Tribune News Network


Qatar Charity (QC), in cooperation with United Nations Office of Counter-Terrorism (UNOCT) and Hamad Bin Khalifa University (HBKU), held a high-level panel discussion titled ‘Countering Islamophobia: The Role of Non-State Actors’. The event was held to mark the UN International Day to Combat Islamophobia.

A good number of UN officials, academia, experts and those concerned with countering Islamophobia took part in and attended the event.

The discussion featured Dr Ibrahim Saleh Al Nuaimi, chairperson of the Doha International Center for Interfaith Dialogue; Ahmed Al Rumaihi, director of the External Affairs Office at Qatar Charity; Dr Aynabat Atayeva, chief of the UNOCT International Hub on Behavioural Insights to Counter Terrorism, Doha; Dr Frank Peter, associate professor of Master of Arts in Contemporary Islamic Studies, College of Islamic Studies, HBKU; and Dr Hira Amin, post-doctoral researcher, College of Public Policy, HBKU.

The panel discussion was moderated by Dr Mohamed Evren Tok, associate dean for Community Engagement, College of Public Policy, HBKU.

The panel discussion focused on ways to counter Islamophobia, tackle rising levels of hate crimes against Muslims and show solidarity against hate speech and stigmatisation of Muslims worldwide.

The session also outlined how non-state actors can help joint efforts to combat this growing phenomenon by creating safe spaces for those affected and spreading awareness through media, education and academic research, in addition to recognising, celebrating and honouring Islamic culture, heritage, beliefs and values.

In his opening remarks, Rumaihi welcomed participants and highlighted the impact of Islamophobia on the financial and geographical access of Muslim NGOs.

Dr Atayeva said, “Recent research indicates that a large portion of islamophobia is caused by fear and uncertainty, which in turn leads to negative stereotyping.
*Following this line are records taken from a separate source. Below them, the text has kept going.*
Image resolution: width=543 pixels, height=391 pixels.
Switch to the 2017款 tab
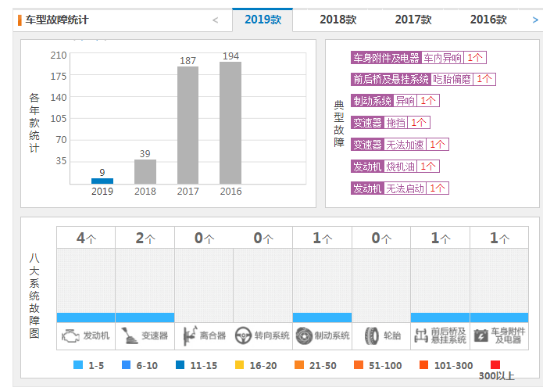(x=413, y=20)
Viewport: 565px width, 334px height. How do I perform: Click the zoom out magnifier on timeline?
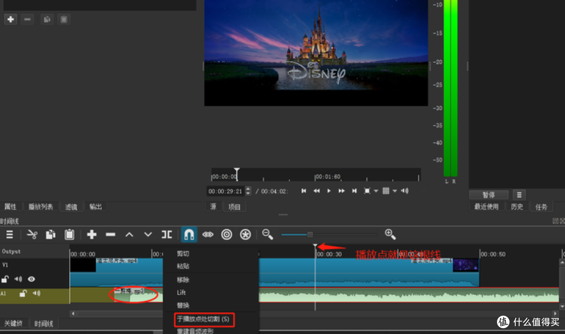click(x=267, y=235)
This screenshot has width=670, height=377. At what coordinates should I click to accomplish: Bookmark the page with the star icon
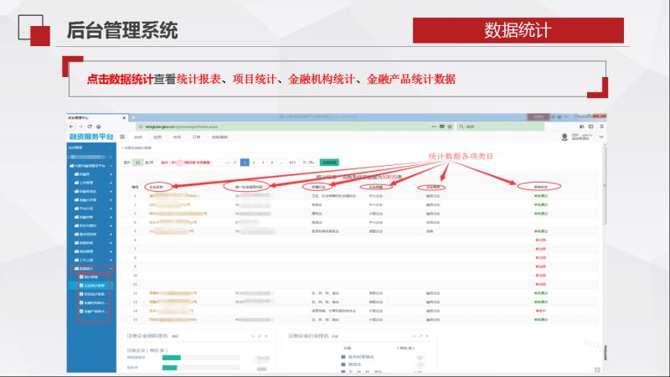[448, 127]
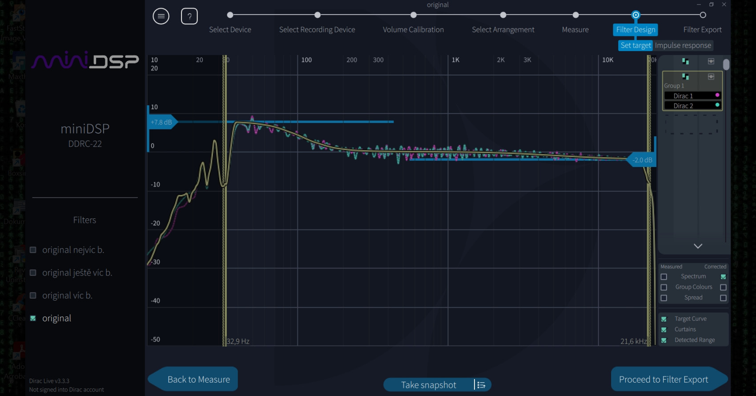Click Group 1 solo view icon
756x396 pixels.
pyautogui.click(x=711, y=77)
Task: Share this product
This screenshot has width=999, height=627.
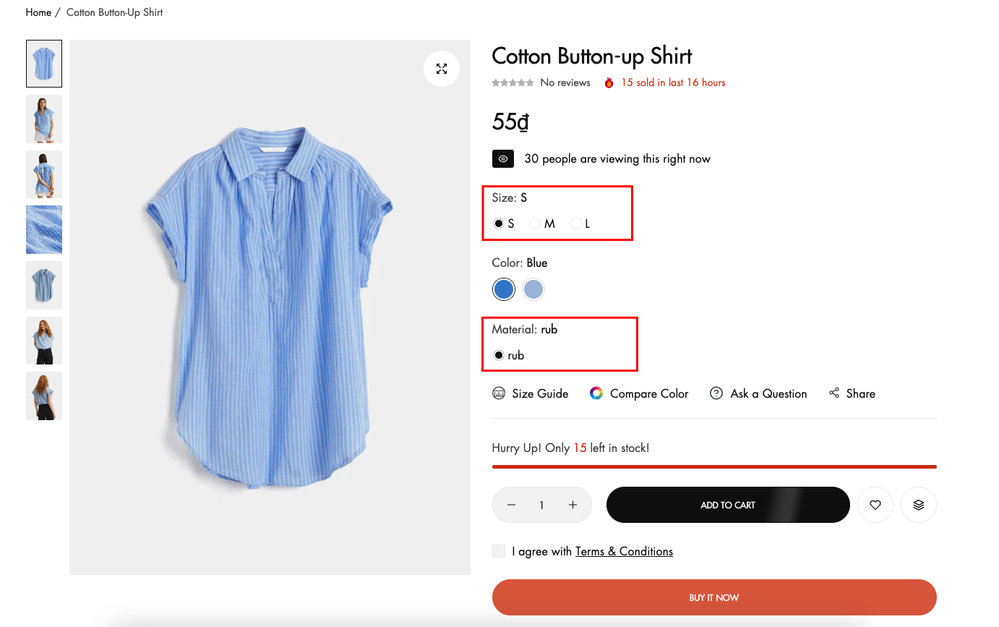Action: pyautogui.click(x=852, y=393)
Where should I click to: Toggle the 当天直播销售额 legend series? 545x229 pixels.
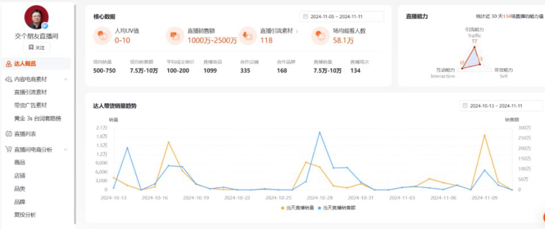point(337,208)
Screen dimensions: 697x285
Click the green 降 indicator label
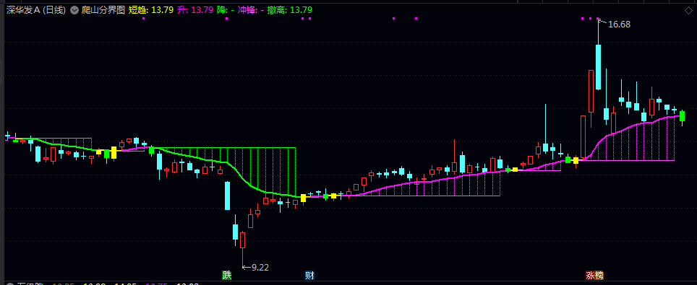222,10
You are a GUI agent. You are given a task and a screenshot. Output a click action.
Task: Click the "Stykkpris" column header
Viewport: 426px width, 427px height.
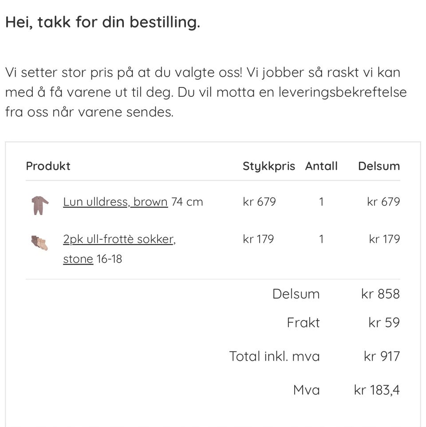268,166
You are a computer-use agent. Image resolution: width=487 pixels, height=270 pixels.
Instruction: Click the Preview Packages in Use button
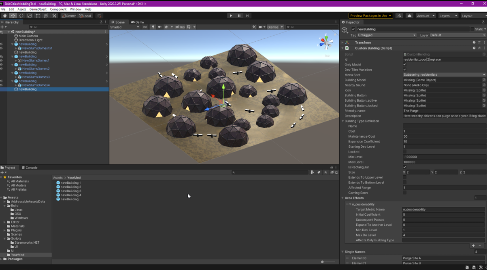click(371, 16)
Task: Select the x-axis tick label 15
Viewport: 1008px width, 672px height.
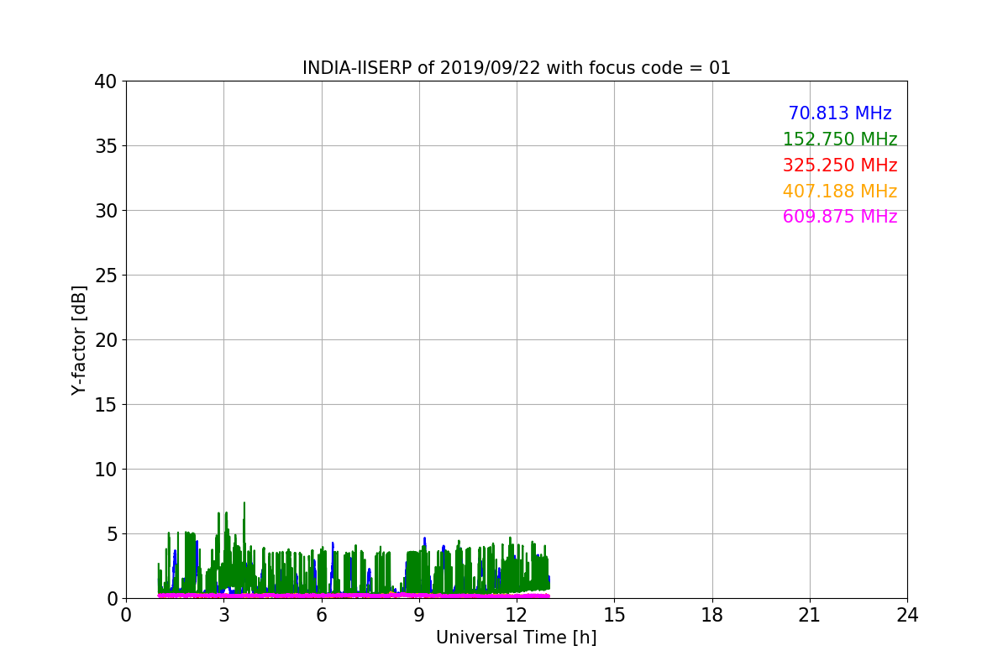Action: (614, 615)
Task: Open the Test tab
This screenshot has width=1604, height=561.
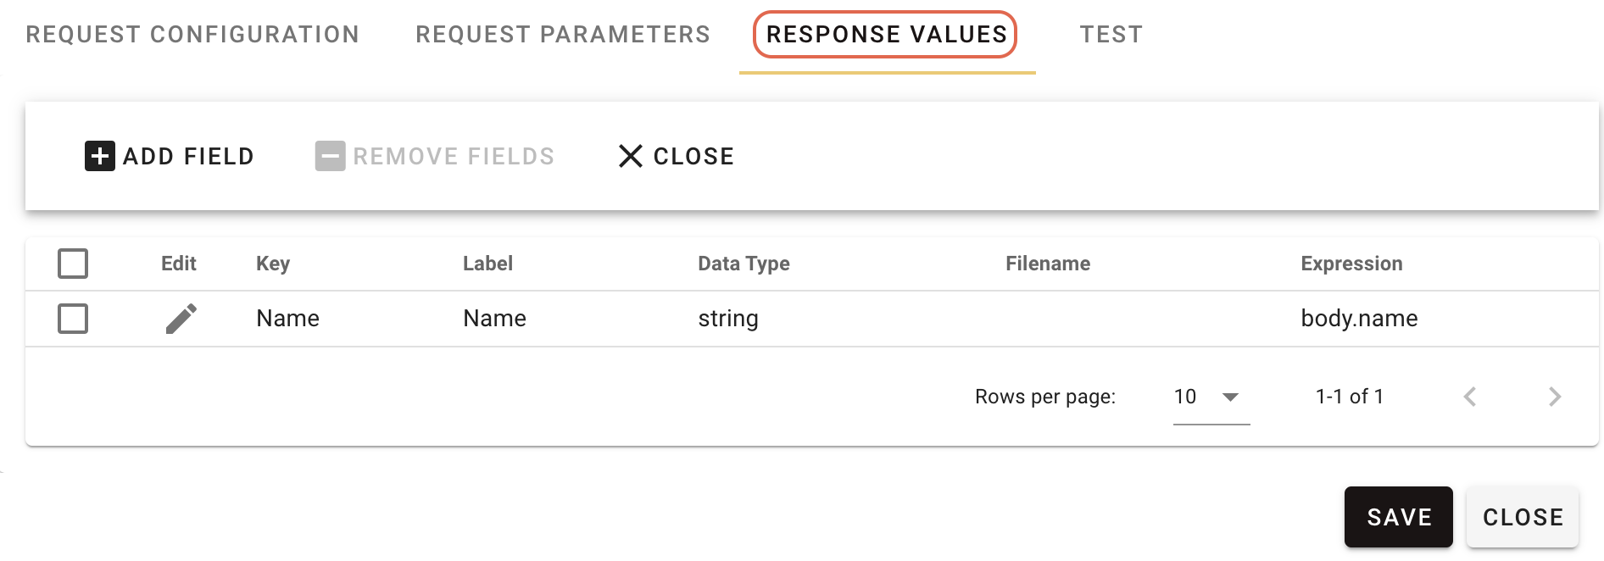Action: [1111, 34]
By studying human behaviour in relation to sensitive topics such as religion, customs and traditions and cultural biases, it is possible to understand why individuals may be more likely to participate in negative attitudes and behaviours.”

For his part, Dr Nuaimi emphasised the role of non-state actors in combating this phenomenon.

He stressed that non-state actors must play a key role in tackling Islamophobia by strengthening religious teachings that promote peace, love and coexistence while emphasising that the relationship of man with his fellow man is based on human brotherhood, love and peace.

He highlighted the role and experience of the Doha International Center for Interfaith Dialogue in addressing this phenomenon, affirming its support for all efforts by all those advocating for peace.

Dr Tok said, “The International Day to Combat Islamophobia offered the perfect opportunity to scrutinise public policies that have so far failed to respond to the rights and freedoms of adversely affected individuals and communities. We had a chance to discuss and identify the role non-state actors can play in challenging the root causes of Islamophobia on a global scale.”

Dr Hira Amin spoke about the role of social media in countering Islamophobia particularly from the Western media.

She discussed how digital activism can be used in multiple ways, such as highlighting the hypocrisy of the criticism, negating false news and sharing positive experiences. The panel discussion concluded with a question-and-answer session.